La opinión no se da, se pide

Si comienzas un proceso de Terapia Feminista es bastante probable que parte de tus sesiones las ocupes hablando sobre lo que piensa tu familia, tu pareja o tu jefe sobre tal o cual asunto y las emociones que esto te genera. Créeme, no vas a ser la primera persona ni la última en hacerlo.

Por un momento imagínate entrar a tu teatro, elegir una butaca, sentarte y a los segundos observar cómo se abre el telón:

Personaje 1 entra en escena. Te observa, te pregunta qué tal y una vez tú esbozas una mínima respuesta sobre tu malestar, empieza a contarte lo que le pasó a ella o lo que hizo ante tal o cual situación. Te adelanto el final de la historia: tú, asintiendo y esperando a que termine su retahíla para poder marcharte a un rincón donde nadie te meta la chapa mientras piensas: “la próxima le respondo que bien y me ahorro todo esto”.

Segunda escena: los focos iluminan a Personaje 2 y su maldita manía de decir siempre lo que piensa. “¡A ver si no voy a poder hablar!, ¡Si yo lo digo sólo para ayudar!”. En un segundo plano, se intuye tu silueta, pasando del enfado a la tristeza tras escuchar indirectamente que lo estás haciendo mal y sentir que nadie parece dispuesto a preguntarte qué necesitas o sencillamente escucharte.

→ **Consignas**:
(a) Traduce al inglés esta oración del texto sobre la opinión no pedida: «Créeme, no vas a ser la primera persona ni la última en hacerlo.»
(b) Retoma el texto sobre la opinión no pedida y continúalo a partir de su última oración.

→ **Datos almacenados**:
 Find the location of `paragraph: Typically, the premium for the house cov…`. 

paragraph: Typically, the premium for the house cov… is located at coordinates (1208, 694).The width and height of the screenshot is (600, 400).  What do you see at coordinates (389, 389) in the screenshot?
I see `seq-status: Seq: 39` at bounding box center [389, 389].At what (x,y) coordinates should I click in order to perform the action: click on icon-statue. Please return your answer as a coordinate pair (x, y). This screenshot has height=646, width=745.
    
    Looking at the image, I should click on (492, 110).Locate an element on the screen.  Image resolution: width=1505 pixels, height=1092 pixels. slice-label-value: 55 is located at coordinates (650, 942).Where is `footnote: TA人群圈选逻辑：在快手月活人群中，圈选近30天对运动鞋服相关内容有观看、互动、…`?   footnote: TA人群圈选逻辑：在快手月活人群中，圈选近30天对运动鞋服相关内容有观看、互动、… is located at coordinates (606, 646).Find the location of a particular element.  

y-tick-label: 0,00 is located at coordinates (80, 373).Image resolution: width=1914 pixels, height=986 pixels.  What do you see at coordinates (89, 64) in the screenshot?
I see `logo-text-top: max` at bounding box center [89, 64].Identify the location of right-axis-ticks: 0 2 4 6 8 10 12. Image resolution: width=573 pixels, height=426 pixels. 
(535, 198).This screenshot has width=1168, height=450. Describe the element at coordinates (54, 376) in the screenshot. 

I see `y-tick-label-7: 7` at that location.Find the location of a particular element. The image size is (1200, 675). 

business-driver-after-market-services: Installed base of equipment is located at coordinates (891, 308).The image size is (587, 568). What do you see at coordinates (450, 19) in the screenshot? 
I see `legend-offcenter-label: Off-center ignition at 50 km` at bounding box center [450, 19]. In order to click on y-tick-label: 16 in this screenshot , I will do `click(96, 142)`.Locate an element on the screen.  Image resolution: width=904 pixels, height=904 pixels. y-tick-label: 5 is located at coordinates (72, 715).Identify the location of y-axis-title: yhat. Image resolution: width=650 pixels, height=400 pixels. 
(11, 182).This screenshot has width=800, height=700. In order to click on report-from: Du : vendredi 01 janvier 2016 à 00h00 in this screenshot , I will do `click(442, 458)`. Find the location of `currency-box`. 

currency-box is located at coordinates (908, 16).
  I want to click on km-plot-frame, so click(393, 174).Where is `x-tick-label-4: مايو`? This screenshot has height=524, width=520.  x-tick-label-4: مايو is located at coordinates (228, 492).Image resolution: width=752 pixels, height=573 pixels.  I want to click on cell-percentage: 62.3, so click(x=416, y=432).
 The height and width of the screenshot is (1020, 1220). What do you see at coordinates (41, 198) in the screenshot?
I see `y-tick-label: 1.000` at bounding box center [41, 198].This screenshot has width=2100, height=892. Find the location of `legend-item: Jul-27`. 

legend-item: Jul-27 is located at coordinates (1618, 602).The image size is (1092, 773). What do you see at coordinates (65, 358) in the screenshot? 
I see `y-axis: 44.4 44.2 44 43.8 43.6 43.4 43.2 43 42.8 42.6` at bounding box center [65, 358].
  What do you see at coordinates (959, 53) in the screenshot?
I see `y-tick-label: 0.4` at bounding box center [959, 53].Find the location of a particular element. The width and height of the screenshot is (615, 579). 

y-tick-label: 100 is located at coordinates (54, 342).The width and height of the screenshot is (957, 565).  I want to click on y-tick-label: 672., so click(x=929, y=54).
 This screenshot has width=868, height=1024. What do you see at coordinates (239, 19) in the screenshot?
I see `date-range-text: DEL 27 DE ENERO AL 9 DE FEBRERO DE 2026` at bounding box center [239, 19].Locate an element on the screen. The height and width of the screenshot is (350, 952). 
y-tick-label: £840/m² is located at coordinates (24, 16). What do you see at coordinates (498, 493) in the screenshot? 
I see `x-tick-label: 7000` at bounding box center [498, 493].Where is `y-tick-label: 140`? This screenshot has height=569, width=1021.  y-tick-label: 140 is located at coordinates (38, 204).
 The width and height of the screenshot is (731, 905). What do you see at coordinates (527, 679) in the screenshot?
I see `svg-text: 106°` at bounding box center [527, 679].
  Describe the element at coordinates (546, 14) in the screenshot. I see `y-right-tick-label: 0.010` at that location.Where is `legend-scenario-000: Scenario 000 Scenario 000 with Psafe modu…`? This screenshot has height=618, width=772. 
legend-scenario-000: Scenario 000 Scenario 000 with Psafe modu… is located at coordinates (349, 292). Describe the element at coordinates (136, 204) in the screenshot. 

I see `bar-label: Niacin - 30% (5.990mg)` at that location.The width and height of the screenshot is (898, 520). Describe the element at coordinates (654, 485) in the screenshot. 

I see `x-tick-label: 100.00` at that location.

→ **Resultados por tarea**:
(a) Believe me, you won't be the first person or the last to do it.

(b)
La cuestión es la siguiente: si lo sufrimos: ¿por qué nos cuesta tanto no ser complacientes ante las opiniones “libres” de otras personas sobre nuestros asuntos? Y segundo: ¿por qué nos cuesta tanto cerrar el pico y no expresar nuestro parecer sobre algo que nadie nos ha preguntado?

Durante las sesiones de Terapia Feminista jamás vas a escuchar una opinión no pedida porque lo único que importa es tu bienestar (¡a la mierda el ego de tu Psicóloga!), y porque, más importante: bastante tienes ya con tener que aguantar las apreciaciones de tu madre, tu amiga Paula, el informático de tu trabajo, el vecino del tercero, tu hermana o el tío Jose cada Navidad.